Biologists made a common mistake of assuming that more data would bring more understanding. Some continue to work from the bottom up, believing that there is an underlying simplicity that will come to light eventually. “It’s people who complicate things,” remarked one Berkeley researcher. But one scientist who predicted the yeast genome and its interactions would be solved by 2007 has had to put off his target date for a few decades. It’s clear that our understanding remains very rudimentary.

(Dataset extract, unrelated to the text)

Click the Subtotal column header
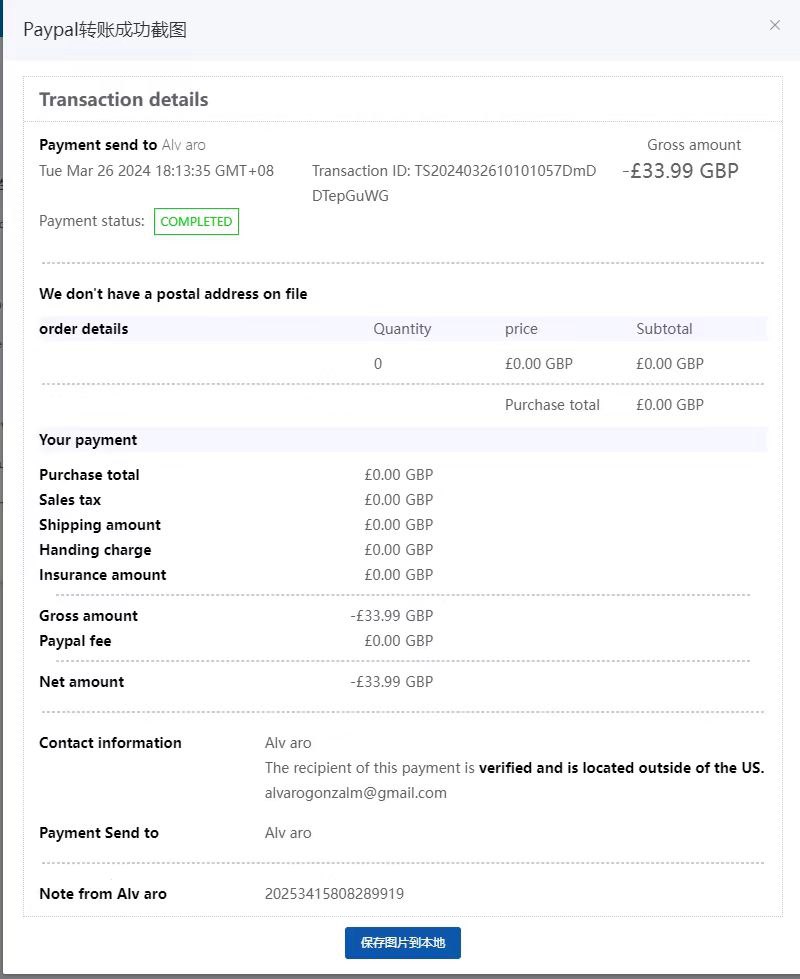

Hayden said in conclusion, “the beautiful patterns of biology’s Mandelbrot-like intricacy show few signs of resolving.”
There’s a bright side to the unfolding complexity. Mina Bissell, a cancer researcher at the Lawrence Berkeley National Laboratory in California, confesses she was “driven to despair by predictions that all the mysteries would be solved” by the Human Genome Project. “Famous people would get up and say, ‘We will understand everything after this’,” Hayden quoted her saying. But it turned out for good, in a way: “Biology is complex, and that is part of its beauty.”
1. Erika Check Hayden, “Human genome at ten: Life is complicated,” Nature 464, 664-667 (April 1, 2010) | doi:10.1038/464664a.
Who predicted the complexity: the Darwinians or the intelligent design proponents? You already know the answer. The Darwinians have been wrong on this matter time and time again. The origin of life would be simple (the Warm Little Pond of Darwin’s dreams). Protoplasm would be simple. Proteins would be simple. Genetics would be simple (remember Darwin’s pangenes?). The carrier of genetic information would be simple. DNA transcription would be simple (the Central Dogma). The origin of the genetic code would be simple (the RNA World, or Crick’s “frozen accident.”). Comparative genomics would be simple, and we would be able to trace the evolution of life in the genes. Life would be littered with the trash of mutations and natural selection (vestigial organs, junk DNA). Simple, simple, simple.